JAKARTA – Anggota DPR RI periode 2014-2019 berinisial AAFS, angkat bicara soal perkembangan kasusnya yang mengadukan anggota DPR Fraksi Partai NasDem, Sugeng Suparwoto, soal dugaan pelecehan verbal yang terjadi pada April 2023. Yang terbaru, pihak Komnas HAM dan Komnas Perempuan telah mengeluarkan rekomendasi. Bagaimana perkembangannya, tim belarakyat.com berkunjung ke kediaman AAFS pada hari Sabtu (22/7/2023) di wilayah Cibubur, Jakarta Timur, untuk mewawancarai mengenai kasus yang menimpanya. Berikut wawancaranya:
Bagaimana perkembangan kasusnya, bisa diceritakan?

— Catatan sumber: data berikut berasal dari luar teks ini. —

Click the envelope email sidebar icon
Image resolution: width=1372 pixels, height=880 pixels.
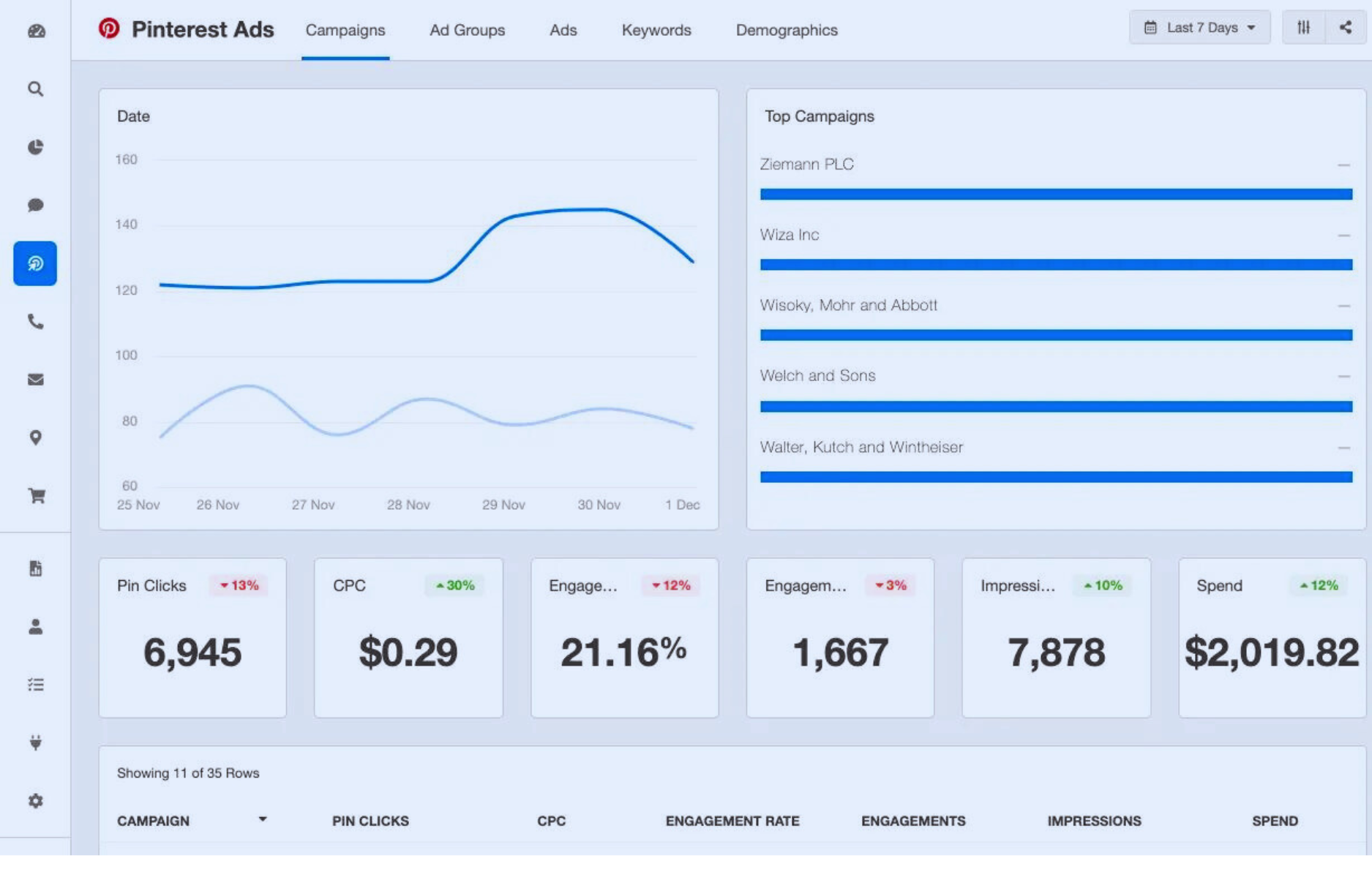pos(36,380)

Ya saya juga mohon maaf nih, teman-teman yang kemarin banyak yang mencari saya, hubungi saya, belum respon ya. Terlalu banyak karena pengaduan baru masuk, baru sampai proses klarifikasi, belum berani ngomong apa-apa. Kalau sekarang pengen klarifikasi, pengen nanya-nanya, udah agak berani ngomong karena alhamdulillah aduan saya selain juga direspon oleh Bareskrim Polri dengan baik proses lidiknya juga sedang berjalan, saksi-saksi juga sedang diperiksa, alat bukti juga sudah diperiksa, Komnas HAM dan Komnas Perempuan sudah memberikan respon. Jadi sekarang agak lebih berani ngomong. Kalau di Bareskrim sendiri saya tinggal menjalani satu tahap lagi yaitu Visum Psikiatrikum namanya. Jadi kekerasan yang verbal itu Visumnya itu bukan fisik ya beda kalau misalnya dipukul, dianiaya kan Visumnya Visum fisik. Kalau verbal itu Visumnya Visum Psikis, jadi tinggal satu tahapan lagi. Setelah visum baru mungkin dari Bareskrim bisa menentukan unsur pidananya terpenuhi atau tidak.
Kenapa pada saat awal terjadi tidak melaporkan?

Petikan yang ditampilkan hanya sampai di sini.